BEGIN

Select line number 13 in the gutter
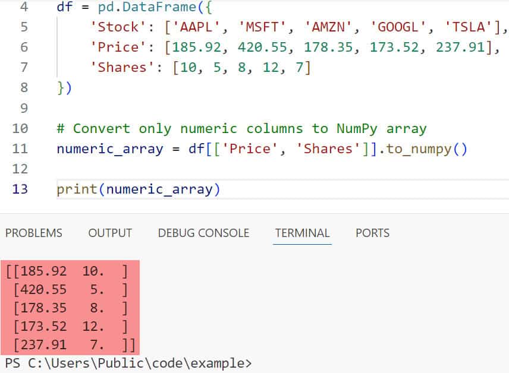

END
BEGIN

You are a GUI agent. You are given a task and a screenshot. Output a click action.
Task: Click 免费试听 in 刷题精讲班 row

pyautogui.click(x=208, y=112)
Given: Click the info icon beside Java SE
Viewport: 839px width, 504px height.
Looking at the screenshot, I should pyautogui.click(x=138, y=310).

END

→ **Task to carry out**:
Whatever else the listing above holds, retype exactly only the lines from the one containing "You are a GUI" to the one containing "Given: Click the info icon beside Java SE", both ends kept.

→ **Written answer**:
You are a GUI agent. You are given a task and a screenshot. Output a click action.
Task: Click 免费试听 in 刷题精讲班 row

pyautogui.click(x=208, y=112)
Given: Click the info icon beside Java SE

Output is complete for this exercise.